# Task specific knowledge distillation for BERT using `HuggingFace/transformers` and `IntelLabs/Model-Compression-Research-Package`

## Installation

In [None]:
! sudo -H /venv/bin/pip install -U transformers datasets tensorboard
! (git clone https://github.com/IntelLabs/Model-Compression-Research-Package.git || :) && sudo -H /venv/bin/pip install ./Model-Compression-Research-Package

In [None]:
import datasets
import transformers
import numpy as np

import model_compression_research as mcr

## Setup
In this example we will use the following models from the HuggingFace models hub. It is important to make sure both models use tokenizer since the student's tokenizer will be used to process the input for both models!

In [None]:
student_id = "google/bert_uncased_L-2_H-128_A-2"
teacher_id = "textattack/bert-base-uncased-SST-2"
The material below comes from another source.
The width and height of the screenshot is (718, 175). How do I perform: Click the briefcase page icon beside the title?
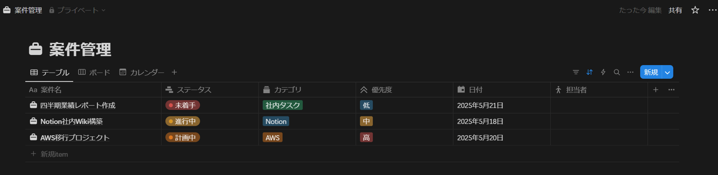pos(36,49)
## Datasets & Pre-processing

In [None]:
dataset_id = "glue"
dataset_config = "sst2"

In [None]:
dataset = datasets.load_dataset(dataset_id, dataset_config)

### Preprocessing

In [None]:
tokenizer = transformers.AutoTokenizer.from_pretrained(student_id)
teacher_tokenizer = transformers.AutoTokenizer.from_pretrained(teacher_id)

In [None]:
max_seq_len = min(tokenizer.model_max_length, teacher_tokenizer.model_max_length)
def process(examples):
    tokenized_inputs = tokenizer(
        examples["sentence"], truncation=True, max_length=max_seq_len
    )
    return tokenized_inputs

tokenized_datasets = dataset.map(process, batched=True)
# tokenized_datasets = tokenized_datasets.rename_column("label","labels")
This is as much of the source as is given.